▶ EXERCISE OBJECTIVE
Check every line of the data below for "Switch". Copy each one that has it.

▶ RECORD EXTRACTS
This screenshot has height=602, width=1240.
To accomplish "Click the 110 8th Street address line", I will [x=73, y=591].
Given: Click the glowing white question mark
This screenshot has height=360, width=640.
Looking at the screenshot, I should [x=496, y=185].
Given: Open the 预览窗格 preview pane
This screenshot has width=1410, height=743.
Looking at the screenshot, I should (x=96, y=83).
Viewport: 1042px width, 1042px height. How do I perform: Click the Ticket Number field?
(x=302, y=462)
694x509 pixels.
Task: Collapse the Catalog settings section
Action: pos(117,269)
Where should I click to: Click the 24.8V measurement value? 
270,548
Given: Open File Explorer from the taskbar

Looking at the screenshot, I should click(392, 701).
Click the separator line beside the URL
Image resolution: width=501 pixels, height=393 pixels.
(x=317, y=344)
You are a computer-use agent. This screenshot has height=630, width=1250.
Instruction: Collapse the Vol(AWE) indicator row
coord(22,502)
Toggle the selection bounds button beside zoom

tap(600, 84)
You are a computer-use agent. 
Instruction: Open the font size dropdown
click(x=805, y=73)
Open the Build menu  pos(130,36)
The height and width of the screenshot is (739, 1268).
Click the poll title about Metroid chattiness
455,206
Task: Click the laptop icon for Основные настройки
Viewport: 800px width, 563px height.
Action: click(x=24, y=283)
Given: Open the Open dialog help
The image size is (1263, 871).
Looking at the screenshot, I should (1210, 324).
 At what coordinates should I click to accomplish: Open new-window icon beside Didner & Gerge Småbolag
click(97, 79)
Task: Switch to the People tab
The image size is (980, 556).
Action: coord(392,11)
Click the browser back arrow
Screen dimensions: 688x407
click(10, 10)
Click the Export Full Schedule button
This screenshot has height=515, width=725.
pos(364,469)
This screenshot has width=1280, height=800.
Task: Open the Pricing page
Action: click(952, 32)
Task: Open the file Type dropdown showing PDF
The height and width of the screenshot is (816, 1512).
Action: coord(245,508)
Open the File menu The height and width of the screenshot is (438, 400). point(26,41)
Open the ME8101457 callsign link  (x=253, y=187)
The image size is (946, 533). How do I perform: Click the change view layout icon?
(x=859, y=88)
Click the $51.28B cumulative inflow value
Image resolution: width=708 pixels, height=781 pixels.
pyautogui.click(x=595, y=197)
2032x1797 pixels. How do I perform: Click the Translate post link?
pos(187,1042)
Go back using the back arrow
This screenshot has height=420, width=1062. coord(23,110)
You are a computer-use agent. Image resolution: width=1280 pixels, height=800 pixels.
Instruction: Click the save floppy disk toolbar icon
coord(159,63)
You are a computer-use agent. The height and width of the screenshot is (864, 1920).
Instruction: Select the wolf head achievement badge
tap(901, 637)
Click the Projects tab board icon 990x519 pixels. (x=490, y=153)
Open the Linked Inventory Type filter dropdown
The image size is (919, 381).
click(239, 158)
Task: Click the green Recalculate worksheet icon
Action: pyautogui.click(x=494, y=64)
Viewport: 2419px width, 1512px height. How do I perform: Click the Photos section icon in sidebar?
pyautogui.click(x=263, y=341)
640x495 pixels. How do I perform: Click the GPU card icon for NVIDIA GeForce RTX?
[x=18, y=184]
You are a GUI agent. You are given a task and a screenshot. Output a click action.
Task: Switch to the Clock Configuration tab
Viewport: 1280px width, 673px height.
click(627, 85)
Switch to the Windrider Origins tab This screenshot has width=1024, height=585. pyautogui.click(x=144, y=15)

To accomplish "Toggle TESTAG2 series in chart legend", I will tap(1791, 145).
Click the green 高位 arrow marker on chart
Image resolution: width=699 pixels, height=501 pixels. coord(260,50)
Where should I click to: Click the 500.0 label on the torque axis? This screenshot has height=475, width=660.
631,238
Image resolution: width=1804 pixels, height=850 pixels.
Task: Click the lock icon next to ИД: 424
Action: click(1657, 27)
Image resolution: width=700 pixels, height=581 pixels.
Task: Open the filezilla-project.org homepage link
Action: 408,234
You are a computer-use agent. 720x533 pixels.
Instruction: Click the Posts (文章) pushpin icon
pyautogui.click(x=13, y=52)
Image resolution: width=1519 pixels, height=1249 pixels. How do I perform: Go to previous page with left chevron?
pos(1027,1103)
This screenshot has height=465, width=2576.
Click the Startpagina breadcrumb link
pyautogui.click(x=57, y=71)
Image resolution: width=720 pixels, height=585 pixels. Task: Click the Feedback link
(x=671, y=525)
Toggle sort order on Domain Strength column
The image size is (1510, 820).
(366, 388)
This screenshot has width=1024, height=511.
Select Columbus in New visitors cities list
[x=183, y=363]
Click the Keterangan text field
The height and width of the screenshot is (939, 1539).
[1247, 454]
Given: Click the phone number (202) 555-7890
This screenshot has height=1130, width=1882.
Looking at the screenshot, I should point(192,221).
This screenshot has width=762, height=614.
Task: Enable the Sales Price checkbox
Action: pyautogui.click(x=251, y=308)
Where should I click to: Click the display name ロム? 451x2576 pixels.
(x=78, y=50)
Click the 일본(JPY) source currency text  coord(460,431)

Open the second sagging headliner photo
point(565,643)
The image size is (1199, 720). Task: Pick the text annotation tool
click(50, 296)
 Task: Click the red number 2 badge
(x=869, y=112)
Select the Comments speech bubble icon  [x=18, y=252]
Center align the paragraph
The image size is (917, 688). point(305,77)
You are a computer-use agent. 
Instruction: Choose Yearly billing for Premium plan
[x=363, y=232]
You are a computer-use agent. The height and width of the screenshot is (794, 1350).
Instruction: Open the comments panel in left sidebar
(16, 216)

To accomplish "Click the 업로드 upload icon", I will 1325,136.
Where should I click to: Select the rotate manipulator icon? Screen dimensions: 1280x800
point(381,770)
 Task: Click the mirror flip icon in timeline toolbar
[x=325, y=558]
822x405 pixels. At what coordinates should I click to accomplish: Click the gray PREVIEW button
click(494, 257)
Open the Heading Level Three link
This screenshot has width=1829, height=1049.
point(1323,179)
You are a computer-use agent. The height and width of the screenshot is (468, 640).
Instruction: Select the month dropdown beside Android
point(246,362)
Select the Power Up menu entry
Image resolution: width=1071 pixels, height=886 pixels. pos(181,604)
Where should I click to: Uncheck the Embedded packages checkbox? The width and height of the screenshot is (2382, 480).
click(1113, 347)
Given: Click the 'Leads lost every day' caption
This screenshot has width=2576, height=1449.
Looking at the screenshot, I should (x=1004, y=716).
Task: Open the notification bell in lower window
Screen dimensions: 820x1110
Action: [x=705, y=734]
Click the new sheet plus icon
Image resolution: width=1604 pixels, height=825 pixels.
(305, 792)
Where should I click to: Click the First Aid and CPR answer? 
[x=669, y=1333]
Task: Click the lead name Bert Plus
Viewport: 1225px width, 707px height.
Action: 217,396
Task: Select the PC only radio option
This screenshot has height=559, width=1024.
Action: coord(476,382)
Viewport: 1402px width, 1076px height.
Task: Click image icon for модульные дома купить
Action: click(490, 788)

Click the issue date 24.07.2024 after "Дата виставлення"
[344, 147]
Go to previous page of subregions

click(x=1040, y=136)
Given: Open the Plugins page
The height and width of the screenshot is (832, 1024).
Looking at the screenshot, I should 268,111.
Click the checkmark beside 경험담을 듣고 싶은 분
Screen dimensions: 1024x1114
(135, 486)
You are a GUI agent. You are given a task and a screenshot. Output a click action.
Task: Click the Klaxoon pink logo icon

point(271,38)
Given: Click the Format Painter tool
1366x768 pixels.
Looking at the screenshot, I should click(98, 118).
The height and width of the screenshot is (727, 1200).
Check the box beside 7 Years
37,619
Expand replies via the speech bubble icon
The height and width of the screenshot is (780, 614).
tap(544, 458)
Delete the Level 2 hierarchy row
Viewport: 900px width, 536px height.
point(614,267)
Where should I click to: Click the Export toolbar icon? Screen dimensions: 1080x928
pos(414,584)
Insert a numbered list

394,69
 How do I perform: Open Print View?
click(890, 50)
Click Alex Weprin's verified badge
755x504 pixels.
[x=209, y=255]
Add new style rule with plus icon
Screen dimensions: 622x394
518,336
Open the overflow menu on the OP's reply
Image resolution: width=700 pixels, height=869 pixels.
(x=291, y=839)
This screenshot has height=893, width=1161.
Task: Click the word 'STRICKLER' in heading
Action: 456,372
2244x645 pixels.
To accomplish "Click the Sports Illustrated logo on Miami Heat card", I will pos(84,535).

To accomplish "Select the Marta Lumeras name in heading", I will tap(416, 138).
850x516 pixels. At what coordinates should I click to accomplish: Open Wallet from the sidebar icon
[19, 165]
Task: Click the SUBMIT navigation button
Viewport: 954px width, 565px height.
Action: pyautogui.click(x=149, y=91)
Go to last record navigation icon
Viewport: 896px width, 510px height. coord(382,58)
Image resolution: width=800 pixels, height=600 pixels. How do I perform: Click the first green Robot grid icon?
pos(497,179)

▶ YOUR RESPONSE
Task: Switch to the People tab
Task: Switch to the Clock Configuration tab
Switch to the Windrider Origins tab This screenshot has width=1024, height=585. pyautogui.click(x=144, y=15)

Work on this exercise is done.